Os cientistas registam os locais onde se sabe que os crocodilos-do-orinoco-de-focinho-longo fazem os seus ninhos, recolhendo os seus ovos ou crias. Também criam adultos em cativeiro no parque zoológico e no Rancho Masaguaral, um centro de biodiversidade e quinta de gado perto de Tamarindito, no centro da Venezuela.
Os cientistas criam os filhotes, alimentando-os com uma dieta de frango, carne bovina e vitaminas até que tenham cerca de um ano de idade e atinjam cerca de seis quilos.
Um filhote de crocodilo-do-orinoco criado em cativeiro é solto na natureza no rio Capanaparo,Um filhote de crocodilo do Orinoco criado em cativeiro é solto na natureza no rio Capanaparo
REUTERS/Gaby Oraa ,REUTERS/Gaby Oraa
Picopando tem 70 anos
Os crocodilos-do-orinoco adultos podem atingir mais de cinco metros de comprimento e viver por décadas − há um espécime de 70 anos, chamado Picopando, que reside no Rancho Masaguaral. Os adultos têm uma armadura óssea resistente, mandíbulas ferozes e dentes afiados. Não se deve brincar com eles.
Quando nascem, contudo, os investigadores seguram as crias nas mãos, com alguma segurança.
No Zoo Leslie Pantin, o biólogo Omar Hernandez, director da Fudeci, marca a pequena pata de uma cria. Para salvar a espécie, explica, seriam necessários vários esforços, defende: investigação, protecção, educação e gestão.
“Estamos a fazer a gestão, recolhendo as crias, criando-as durante um ano e libertando-as”, assinala o investigador de 63 anos, lamentando: “Isso é praticamente a única coisa que está a ser feita. E não está a ser feita em grande escala.”
Álvaro Velasco, biólogo e presidente do Grupo de Especialistas em Crocodilos da Venezuela, mostra a imagem de um crocodilo do Orinoco tatuada no seu ombro
REUTERS/Gaby Oraa
200 crocodilos libertados por ano
Todos os anos, o grupo de investigadores solta cerca de 200 crocodilos juvenis na natureza. Os biólogos esperam até que completem um ano de idade, completando o período mais crítico da sua vida, explica Hernandez. É quando são jovens que “quase todos são caçados”.

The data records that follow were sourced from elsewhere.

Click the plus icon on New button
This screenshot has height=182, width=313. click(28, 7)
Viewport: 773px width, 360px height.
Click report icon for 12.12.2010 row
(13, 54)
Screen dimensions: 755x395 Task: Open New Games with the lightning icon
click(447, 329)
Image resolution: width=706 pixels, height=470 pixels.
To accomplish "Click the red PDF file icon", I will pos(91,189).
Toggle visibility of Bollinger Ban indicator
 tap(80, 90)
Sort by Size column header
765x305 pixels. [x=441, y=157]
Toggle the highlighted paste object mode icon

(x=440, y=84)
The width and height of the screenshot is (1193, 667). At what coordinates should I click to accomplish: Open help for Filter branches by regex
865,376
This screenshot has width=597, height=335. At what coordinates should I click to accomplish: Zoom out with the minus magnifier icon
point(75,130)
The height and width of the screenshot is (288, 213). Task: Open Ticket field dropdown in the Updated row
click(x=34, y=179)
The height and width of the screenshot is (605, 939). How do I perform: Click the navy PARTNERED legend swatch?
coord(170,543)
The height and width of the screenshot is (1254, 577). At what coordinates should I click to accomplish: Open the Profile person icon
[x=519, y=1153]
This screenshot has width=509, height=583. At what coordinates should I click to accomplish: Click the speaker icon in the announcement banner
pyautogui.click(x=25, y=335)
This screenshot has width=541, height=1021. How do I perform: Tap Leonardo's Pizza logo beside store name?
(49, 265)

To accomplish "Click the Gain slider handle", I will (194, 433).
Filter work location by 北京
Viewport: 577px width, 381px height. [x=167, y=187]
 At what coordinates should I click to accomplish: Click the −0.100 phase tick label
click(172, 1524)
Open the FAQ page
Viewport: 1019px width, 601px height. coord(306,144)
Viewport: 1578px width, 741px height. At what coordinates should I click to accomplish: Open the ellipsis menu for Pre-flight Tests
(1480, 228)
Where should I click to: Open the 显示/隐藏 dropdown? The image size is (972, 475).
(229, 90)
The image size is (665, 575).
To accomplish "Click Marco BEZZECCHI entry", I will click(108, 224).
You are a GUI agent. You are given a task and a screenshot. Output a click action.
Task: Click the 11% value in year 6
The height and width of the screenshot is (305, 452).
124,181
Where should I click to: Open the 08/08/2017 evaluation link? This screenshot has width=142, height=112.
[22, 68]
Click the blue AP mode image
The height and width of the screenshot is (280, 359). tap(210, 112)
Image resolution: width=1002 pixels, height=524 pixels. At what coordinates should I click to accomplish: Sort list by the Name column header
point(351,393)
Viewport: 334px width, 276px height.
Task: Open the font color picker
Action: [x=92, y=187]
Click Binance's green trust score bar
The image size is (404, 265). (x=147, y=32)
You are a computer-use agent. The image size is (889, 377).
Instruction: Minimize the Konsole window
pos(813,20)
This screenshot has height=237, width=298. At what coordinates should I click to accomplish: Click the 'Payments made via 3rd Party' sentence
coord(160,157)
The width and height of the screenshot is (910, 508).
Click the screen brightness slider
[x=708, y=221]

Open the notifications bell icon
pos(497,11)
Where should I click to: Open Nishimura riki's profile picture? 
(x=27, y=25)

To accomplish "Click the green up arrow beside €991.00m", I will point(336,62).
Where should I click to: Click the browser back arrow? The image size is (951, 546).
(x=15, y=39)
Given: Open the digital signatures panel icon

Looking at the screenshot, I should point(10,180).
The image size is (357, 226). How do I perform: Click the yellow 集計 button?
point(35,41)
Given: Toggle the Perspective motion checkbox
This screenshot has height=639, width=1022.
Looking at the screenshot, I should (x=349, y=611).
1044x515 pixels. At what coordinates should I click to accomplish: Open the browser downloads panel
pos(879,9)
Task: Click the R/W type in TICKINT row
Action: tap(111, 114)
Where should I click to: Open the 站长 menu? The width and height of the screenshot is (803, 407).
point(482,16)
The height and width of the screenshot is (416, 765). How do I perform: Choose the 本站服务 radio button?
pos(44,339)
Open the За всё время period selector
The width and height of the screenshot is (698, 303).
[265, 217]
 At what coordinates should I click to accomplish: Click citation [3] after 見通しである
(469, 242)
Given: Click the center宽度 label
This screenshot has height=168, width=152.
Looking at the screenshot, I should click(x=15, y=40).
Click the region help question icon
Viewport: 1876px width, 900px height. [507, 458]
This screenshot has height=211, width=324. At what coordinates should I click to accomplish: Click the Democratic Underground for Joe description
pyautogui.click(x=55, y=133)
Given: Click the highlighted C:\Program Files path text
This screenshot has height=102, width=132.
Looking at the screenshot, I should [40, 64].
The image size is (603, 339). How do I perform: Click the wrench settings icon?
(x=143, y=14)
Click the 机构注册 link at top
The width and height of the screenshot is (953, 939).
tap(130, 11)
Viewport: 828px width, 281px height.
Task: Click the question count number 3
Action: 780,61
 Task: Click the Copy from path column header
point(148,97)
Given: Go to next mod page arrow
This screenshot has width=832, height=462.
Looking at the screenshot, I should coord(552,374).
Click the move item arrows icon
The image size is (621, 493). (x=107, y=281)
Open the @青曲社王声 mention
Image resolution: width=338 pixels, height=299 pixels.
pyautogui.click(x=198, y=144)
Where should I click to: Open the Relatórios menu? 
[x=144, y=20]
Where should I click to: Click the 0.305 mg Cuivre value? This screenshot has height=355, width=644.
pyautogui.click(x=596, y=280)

Em Abril, a Reuters acompanhou os cientistas enquanto soltavam o lote deste ano. Os animais foram colocados em caixotes, com as mandíbulas amarradas, para a viagem do zoológico até o rio Capanaparo, no interior do oeste da Venezuela, não muito longe da fronteira com a Colômbia, onde há poucas habitações humanas. Esta parte do rio passa por terras privadas, reduzindo a probabilidade de os animais serem imediatamente caçados.
Álvaro Velasco, de 66 anos, tem uma tatuagem de um crocodilo do Orinoco no ombro direito. Presidente do Grupo de Especialistas em Crocodilos, Velasco cobre os olhos de uma cria para evitar que fique stressada durante a viagem.
Álvaro Velasco, biólogo e presidente do Grupo de Especialistas em Crocodilos da Venezuela, ajuda um crocodilo-do-orinoco a nascer do ovo ,Álvaro Velasco, biólogo e presidente do Grupo de Especialistas em Crocodilos da Venezuela, ajuda um crocodilo-do-orinoco a nascer do ovo
REUTERS/Gaby Oraa,REUTERS/Gaby Oraa
“As pessoas perguntam-me: ‘Porquê crocodilos? Eles são feios’”, conta. “Para mim, são animais fabulosos. Quando os soltamos, primeiro ficam lá, a olhar para nós, como se dissessem ‘O que devo fazer neste rio enorme?’. E depois acabam por nadar para longe.”
Os cientistas, crocodilos e voluntários viajam em camionetas por trilhas lamacentas até um acampamento perto do rio, onde os humanos vão passar a noite a dormir em redes. No dia seguinte, removem cuidadosamente os crocodilos das caixas e levam os animais até o rio. Os filhotes deslizaram para as águas lamacentas e esverdeadas.
“Talvez muitos desses animais sejam mortos amanhã ou depois de amanhã por causa da falta de consciência das pessoas e, claro, por causa da fome”, disse Hernandez, fazendo eco da pouca esperança de Federico Pantin, que prevê que o crocodilo-do-orinoco esteja já provavelmente condenado à extinção.
Mas, promete, “somos teimosos”. “É uma forma de atrasar a extinção e é algo que está ao nosso alcance fazer. Se esperássemos pelas circunstâncias perfeitas, elas nunca chegariam.”